Toivo avoided her eyes and shrugged his shoulders vaguely.
“Because from the very beginning, you were operating on the wrong theory,” Asya said hotly. “Because you set up the problem incorrectly. You can’t set up a problem so that no result satisfies you. Your hypothesis was flawed to begin with — remember, I told you that. If the Wanderers really were discovered, would that make you happy? And now you’re beginning to realize that they don’t exist, and you’re not happy either. You were wrong, you expressed the wrong hypothesis, feel as if you’re losing, when actually you haven’t lost anything.”

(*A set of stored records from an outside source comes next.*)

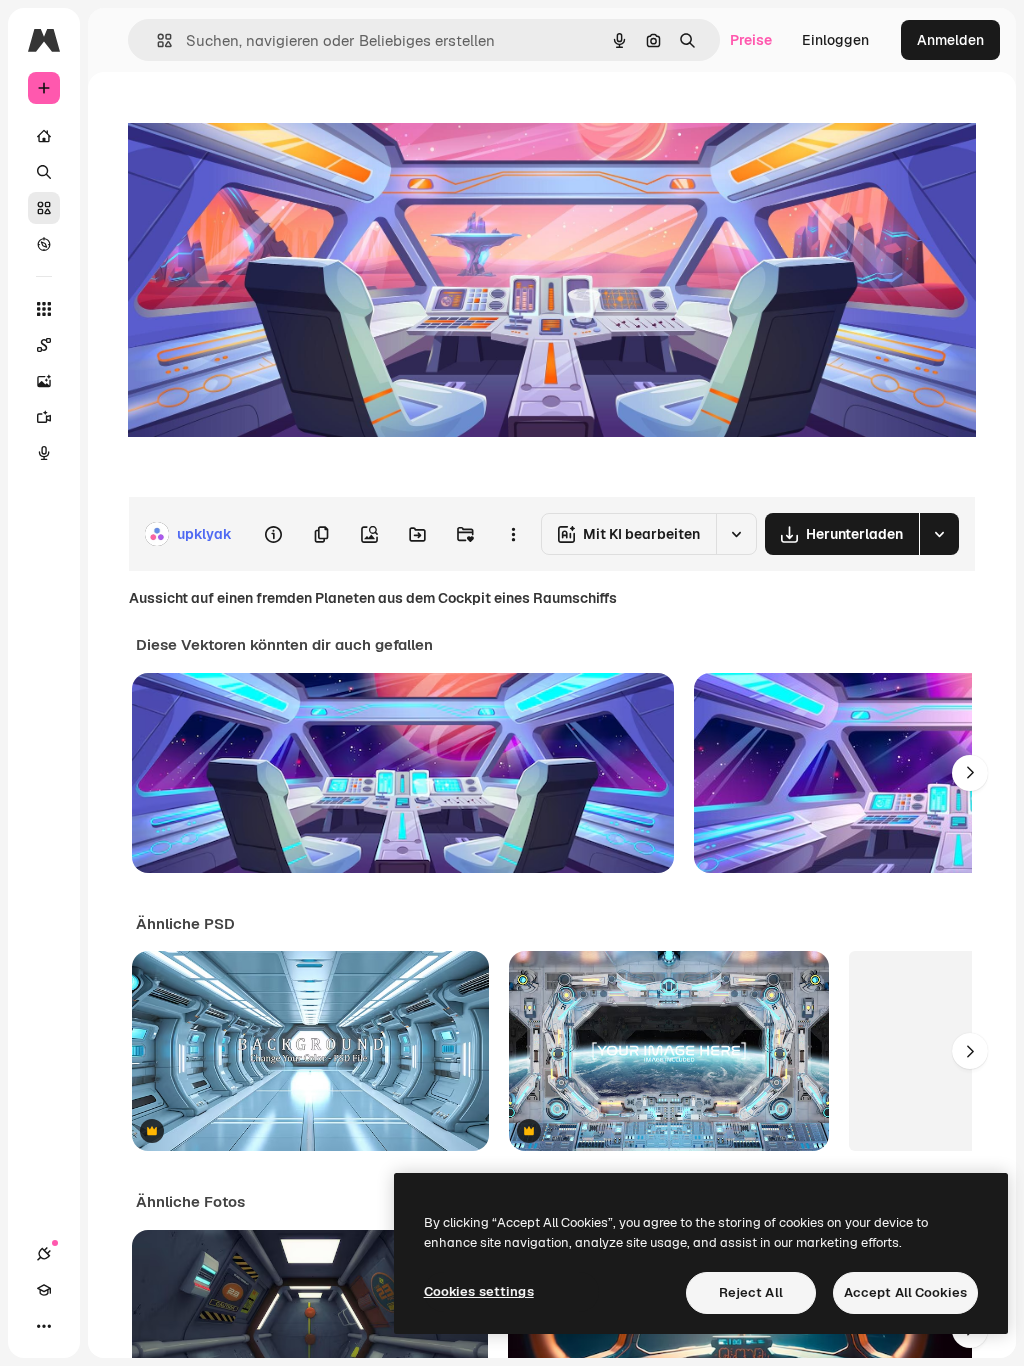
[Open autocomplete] (156, 40)
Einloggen (835, 40)
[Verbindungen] (44, 1254)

I’ve never argued with you.” Toivo said meekly. “It’s all my fault, that’s my fate.”
“You see, now he’s disillusioned in that idea of yours, too. Of course I know he won’t fire you; you’re just blabbering. He like you and appreciates you, and everyone knows that… But really, you can’t waste all these years — and for what, really? After all, you two don’t have anything but the naked idea. No one’s arguing. The idea is rather curious, it can tickle the nerves of anyone at all; but it’s nothing more! Basically, it’s simply the inversion of a longtime custom of humanity… it’s just Progressorism in reverse, and nothing more… If we intervene in someone’s history, then someone could intervene in ours… Wait, listen to me! First of all, you two forget that not every inversion is expressed in reality. Grammar is one thing, and reality is another. So at first it seemed interesting, and now it seems simply… well, indecent, I guess… Do you know what one big shot said to me yesterday? He said, “We’re not COMCONites, you know’, those COMCONites are enviable. When they come up against a truly serious mystery, they quickly attribute it to the work of the Wanderers, and they’re done!”
“Who said that, I wonder’!” Toivo asked grimly.

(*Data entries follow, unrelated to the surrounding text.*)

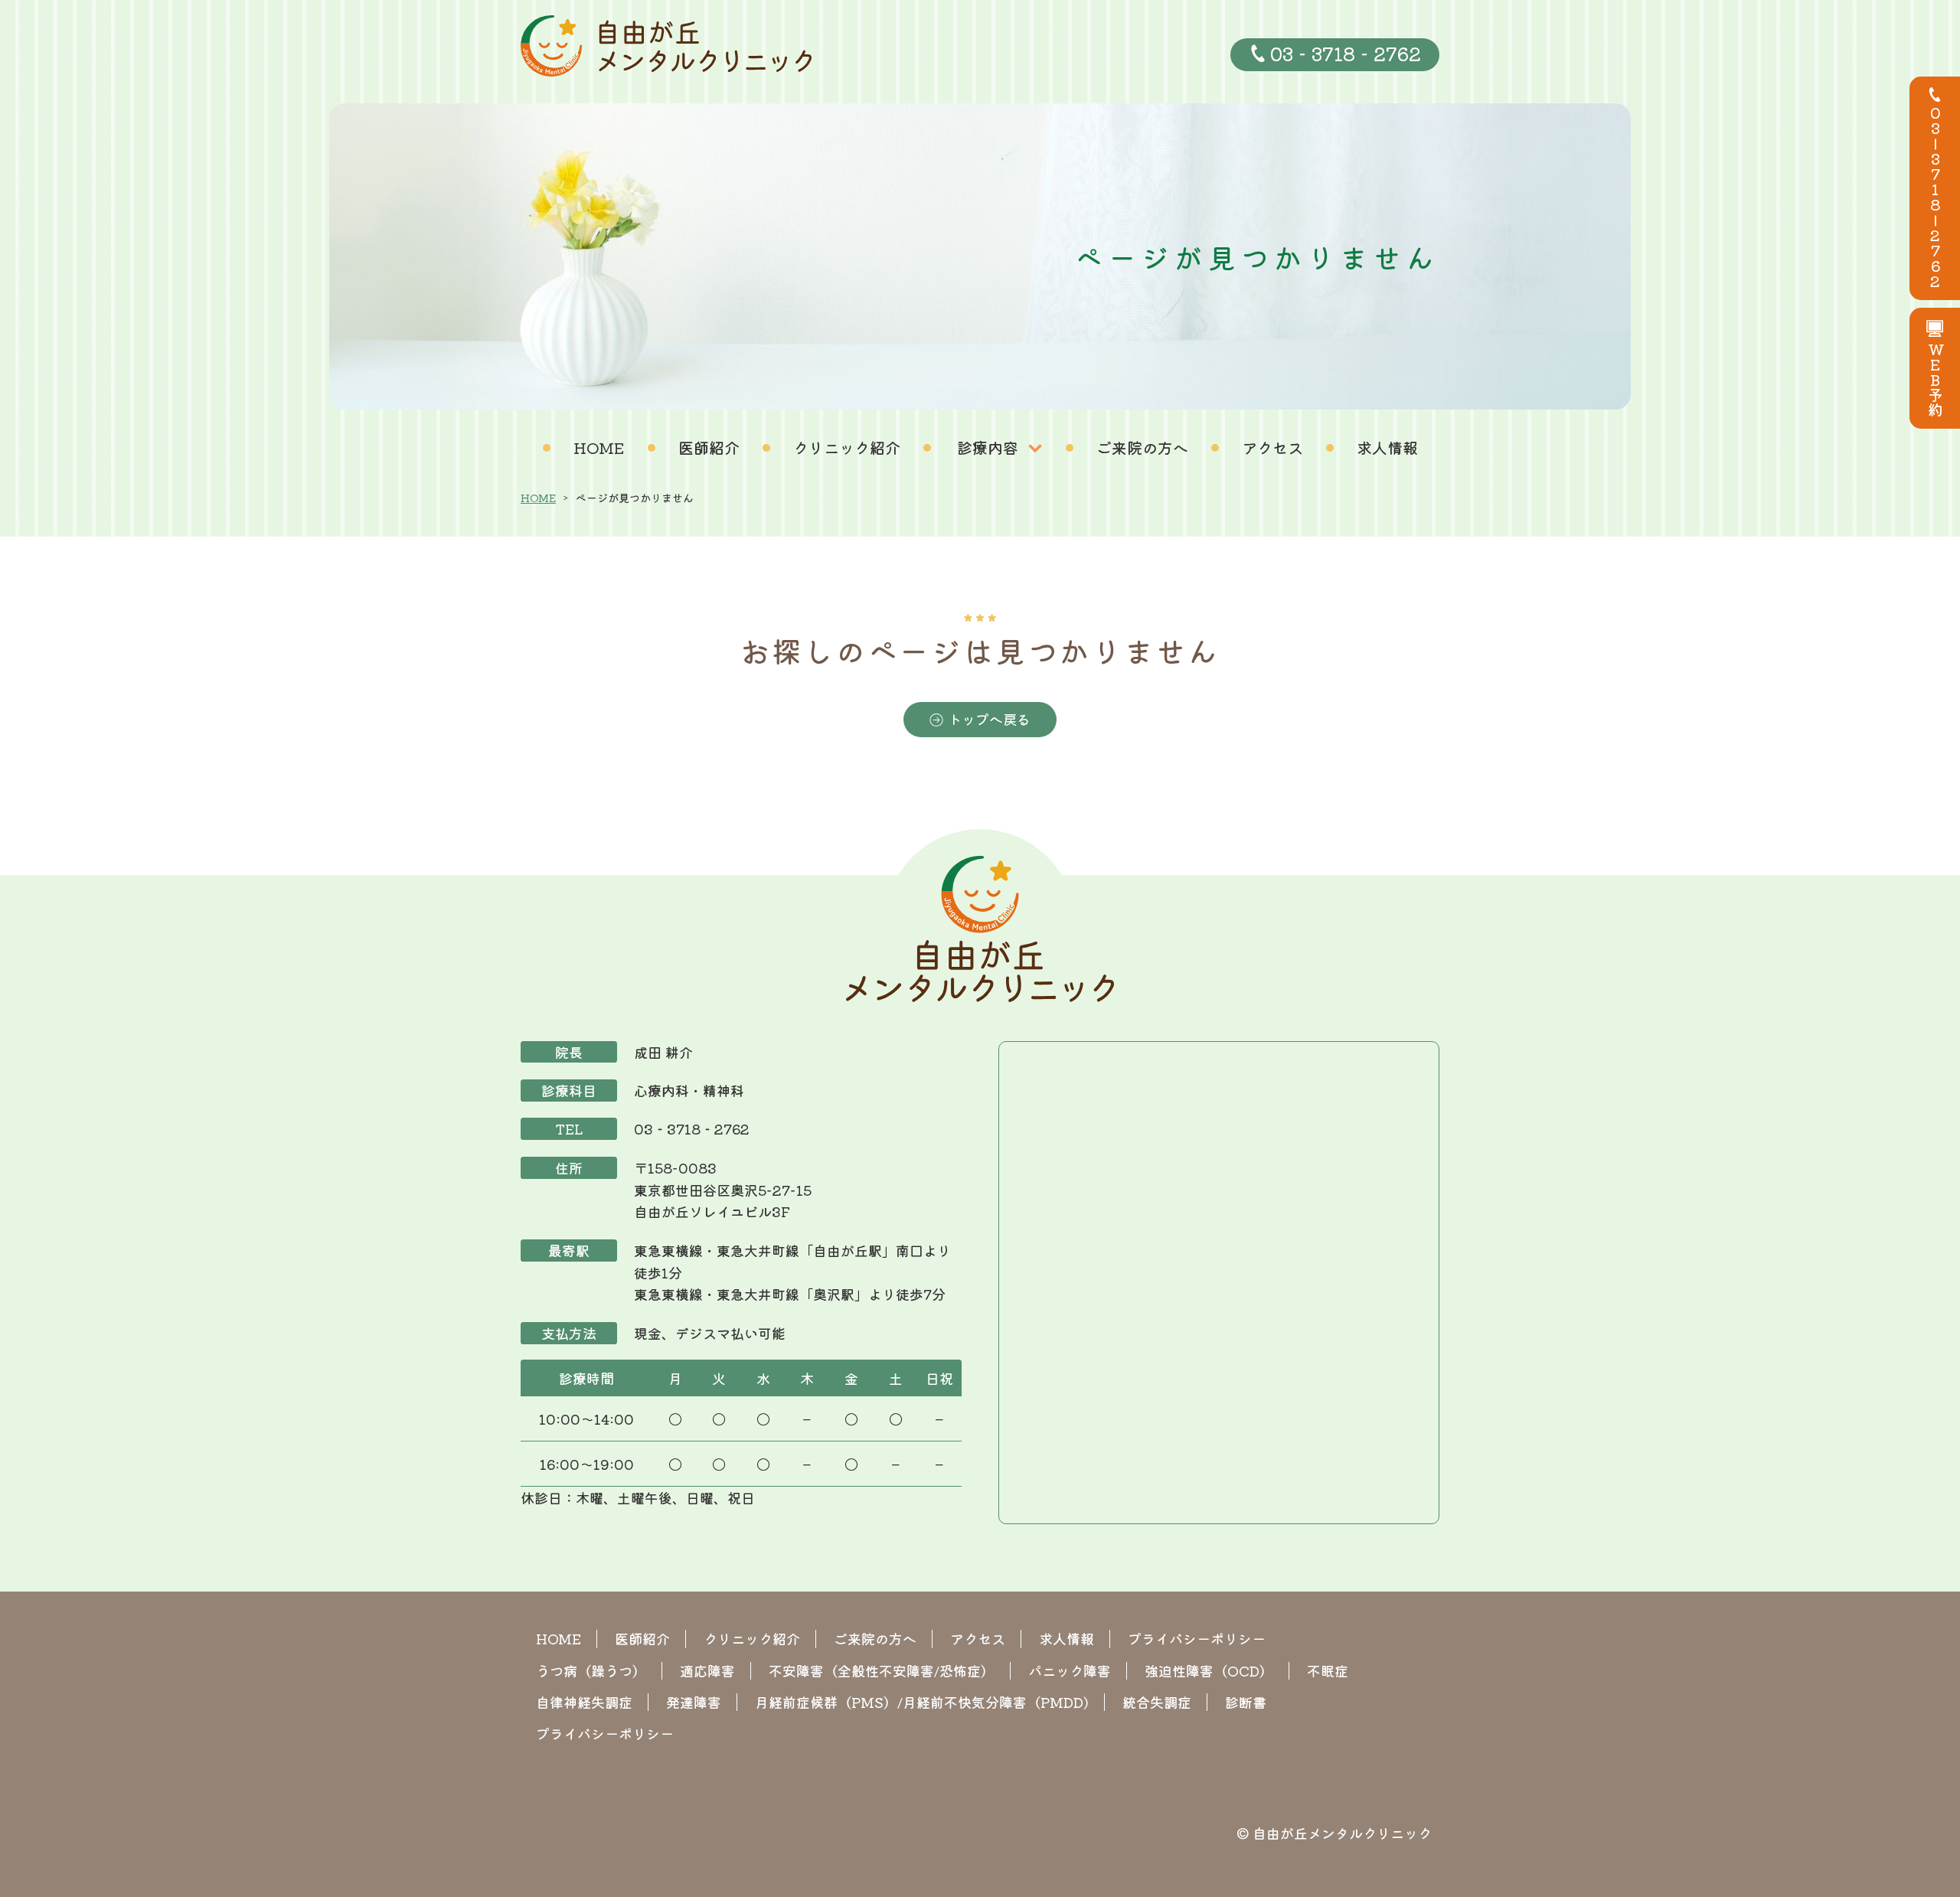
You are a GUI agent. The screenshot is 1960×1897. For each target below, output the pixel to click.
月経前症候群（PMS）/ (922, 1702)
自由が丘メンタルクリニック (1342, 1833)
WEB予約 (1935, 379)
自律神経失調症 (584, 1702)
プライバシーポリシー (1197, 1638)
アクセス (1272, 447)
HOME (599, 447)
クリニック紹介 (846, 447)
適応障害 (707, 1670)
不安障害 (882, 1670)
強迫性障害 (1209, 1670)
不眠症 (1327, 1670)
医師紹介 (709, 447)
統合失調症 (1156, 1702)
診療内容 (987, 447)
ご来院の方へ (1142, 447)
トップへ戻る (989, 719)
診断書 (1245, 1702)
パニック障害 (1069, 1670)
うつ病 (591, 1670)
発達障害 (693, 1702)
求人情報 (1387, 447)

“What difference does it make! Now our fermenters are rebelling. Why should we seek the causes? It’s perfectly clear its the work of the Wanderers! The bloody hand of a supercivilization! Don’t get mad, please. Don’t get mad! You don’t like jokes like that, but you almost never hear them. But I hear them all the time. You don’t know how much trouble I get just from the Sikorski Syndrome alone… And it’s not even a joke. It’s a sentence, my dear people! It’s a diagnosis!”
Toivo had gotten himself under control.
“Well, actually, the yeast is a thought,” he said. “It’s an unexplained event! Why didn’t you report it?” he demanded severely. “Don’t you know the regulations? I’m calling Master on the carpet!”

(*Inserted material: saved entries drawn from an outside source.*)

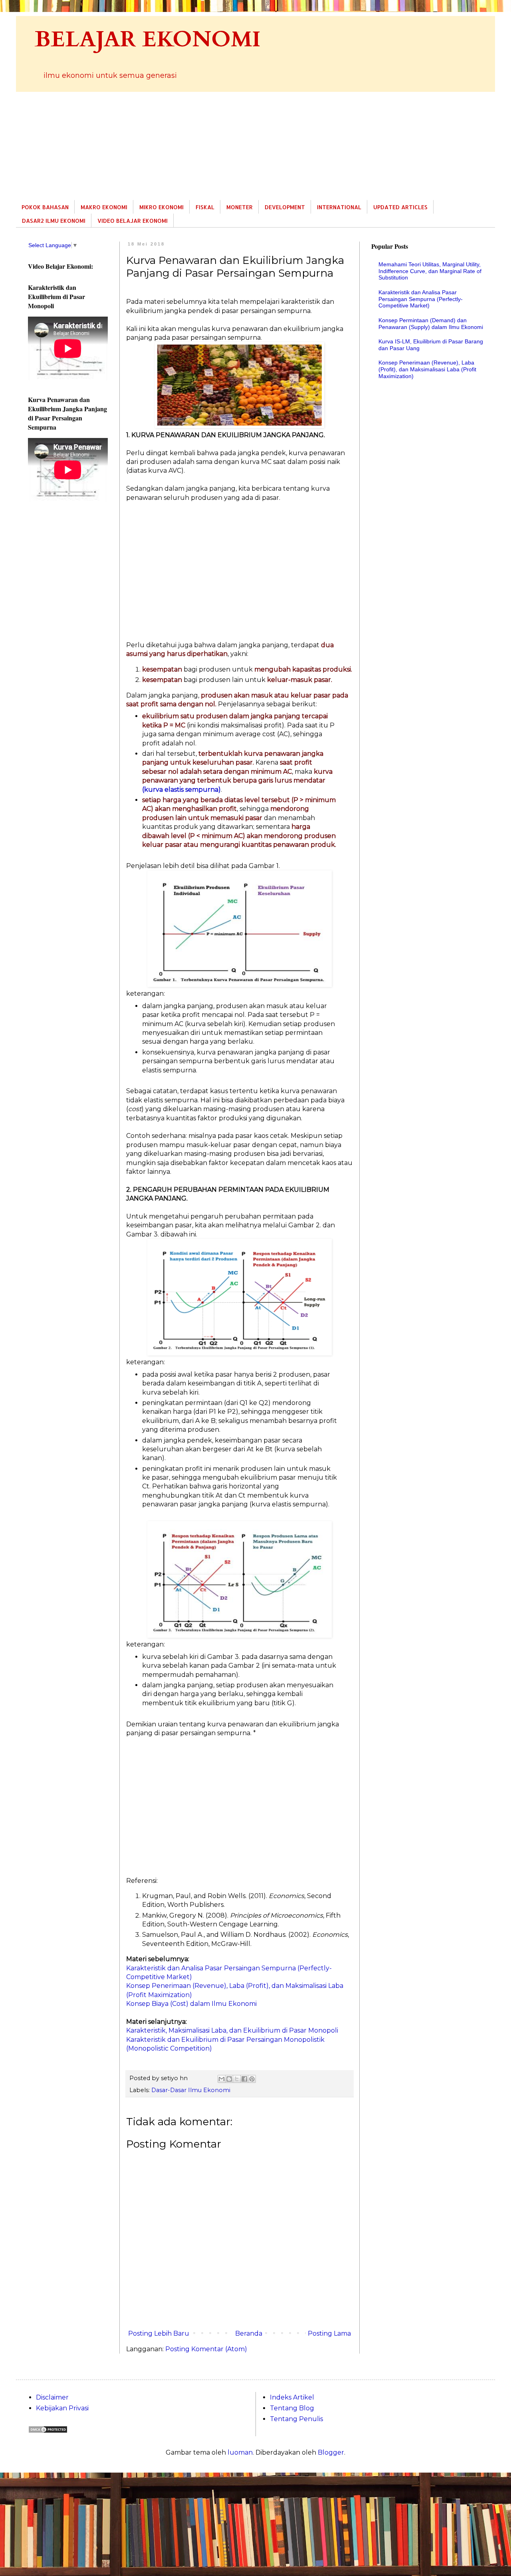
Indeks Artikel (292, 2397)
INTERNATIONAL (339, 207)
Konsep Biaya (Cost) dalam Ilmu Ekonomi (191, 2003)
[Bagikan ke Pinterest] (252, 2079)
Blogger (331, 2452)
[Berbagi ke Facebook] (244, 2079)
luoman (240, 2452)
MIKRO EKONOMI (161, 207)
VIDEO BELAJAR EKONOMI (132, 220)
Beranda (248, 2333)
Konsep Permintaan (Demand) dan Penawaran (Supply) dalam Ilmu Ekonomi (430, 323)
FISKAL (205, 207)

“It’s all a joke to you,” Asya said angrily. “Everybody’s joking around here!”
“And that’s fine!” Toivo said. “You should be happy. When it really starts, you won’t feel like joking.”
Asya struck her fist on her knee.
“Oh, God! What are you pretending for? You don’t feel like joking, you don’t have time for joking, and that’s what irritates people about you COMCONites. You’ve built this grim, gloomy world around you, a world of threats, fear, and suspicion… Why? Where did you get it? Where did that cosmic misanthropy come from?”